Он печально улыбнулся:
— Ни жены, ни детей на свободе не оставляю. А еще, я уже узнавал, мужики говорят, что если есть руки, то и в зоне прожить можно. Отсижу, выйду, дождусь Тамару…
— Будешь ждать? Серьезно?
— Очень серьезно.
— Она сейчас в твоем волжском городке?
— Да.
— Чем занимается?
— К сожалению, выпивает. Психом стала. Мне говорит: успокоюсь в мае следующего года, когда, значит, круглая дата с той ночи минет. Тогда, мол, поверю, что все забыто, брошу пить…
— Кем забыто? — спросил Чехотный. — Неужели она бы все забыла или ты?
Вышли на широкий чистый тротуар, остановились у лужи, вымыли холодной водой, уже колючей от ледка, обувь.
— Олег Иванович уже в курсе?
— Нет.
— Как он ко всему этому отнесется? Ему ведь и так досталось.
— Да, получается, что и еще достанется… Так где пистолет, Кучерявый?
— Честно скажу: не знаю, где он. Тамара заверяла меня, что выбросила ствол, но… Может, вместе с тряпками он у нее и лежит.
— Магазин снаряженный под завязку был?
— Два патрона должны были остаться.
Водитель «Москвича», парень года на четыре постарше Женьки, оказался почти коллегой: срочную служил в конвойке, после нее сразу поступил в военное училище, проучился полгода и залетел по большой пьянке с дракой.
— Что, говоришь, с женщиной твоей случилось-то? На полуслове разговор прервала?
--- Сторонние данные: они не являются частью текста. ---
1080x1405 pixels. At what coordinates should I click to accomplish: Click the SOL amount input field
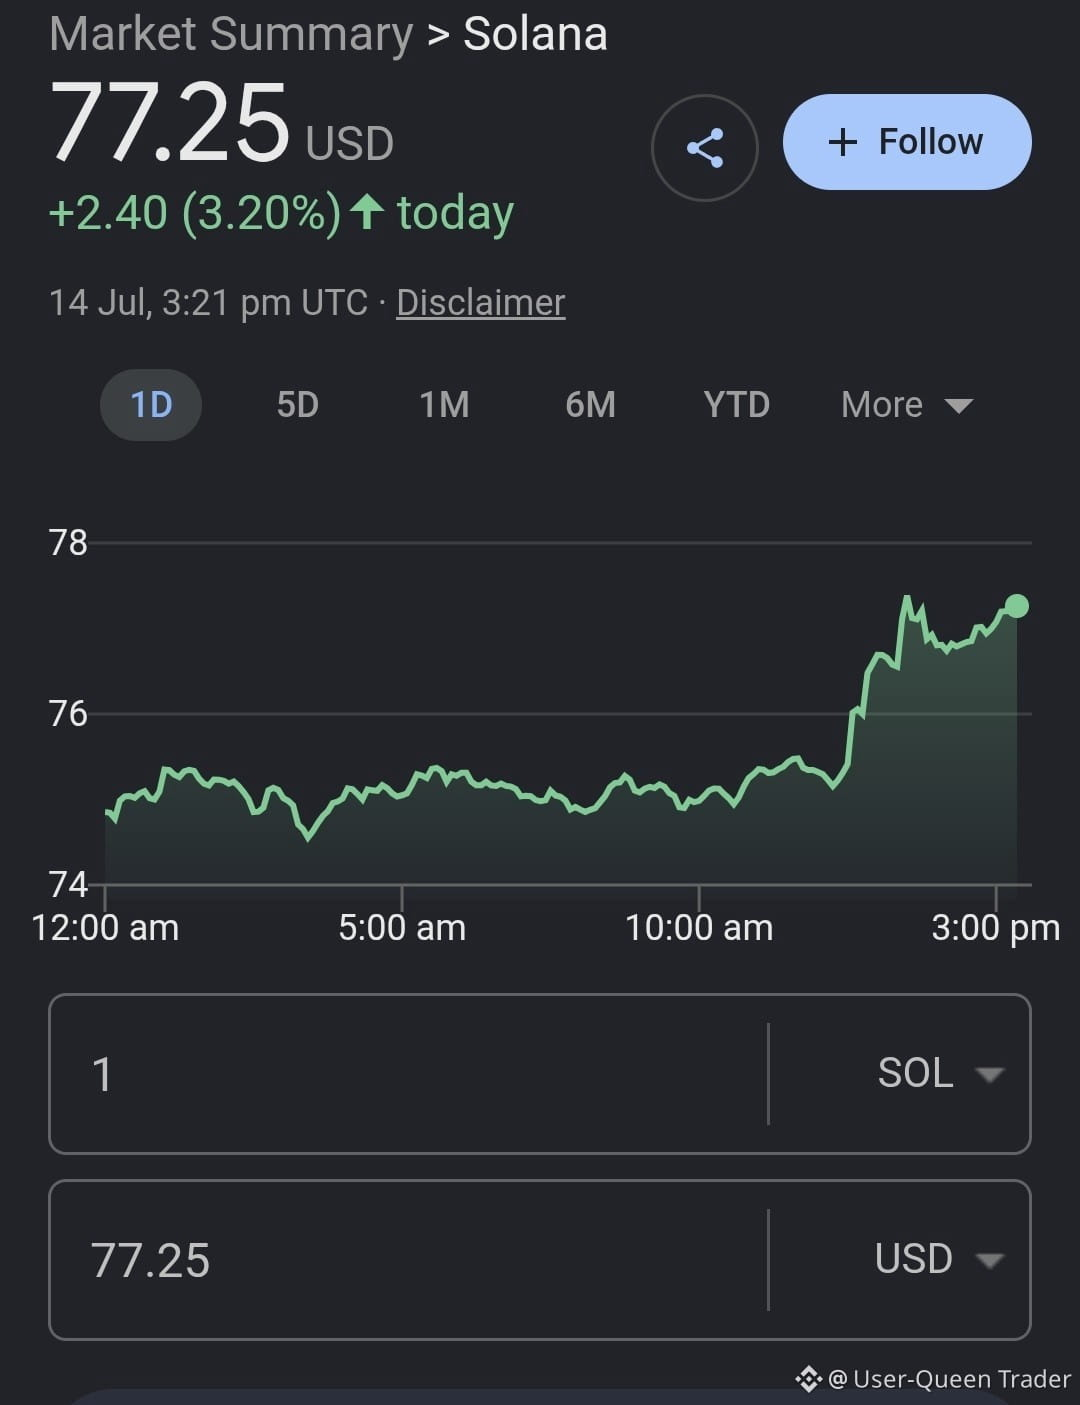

Может, обиделась на что? Бывает такое, моя тоже иногда неделями не разговаривает. Но ночами все равно дает! — Он рассмеялся.
— Нет, там что-то другое…
— Проверим, я с собой хорошую монтировку вожу.
— Что же я, тебя подставлять буду? Как-нибудь сам управлюсь.
— Ладно тебе, одна рука хуже трех, неужели в арифметике не соображаешь? Только ты заранее скажи, где дом, чтоб мы подъехали потише и машину подальше от него поставили.
Во всем дачном поселке свет горел только в окнах дома Макарова, да еще в одном, метров за триста.
Оказывается, здесь, за Москвой, днем выпал снежок и лежал теперь тонкой пленкой. От калитки до ступенек веранды шла черная тропа: значит, кто-то топал этим маршрутом. Кто-то крупный: прочитывались отдельные следы не меньше сорок пятого размера.
На окнах задернуты занавески, слабые мужские голоса доносятся из-за закрытой двери. Дверь изнутри закрыта на хлипкий крючок. Женька знал, что, кроме крючка, изготовленного из толстой, но мягкой проволоки, никаких запоров там не предусмотрено.
Водитель подмигнул Зырянову:
— На «ура» пойдем, так? Ты ногой вышибаешь дверь — и полный вперед! Погромче ори, а я монтировочкой помашу. Сколько их там есть, столько и положим, сучар! Так, ты готов! Давай!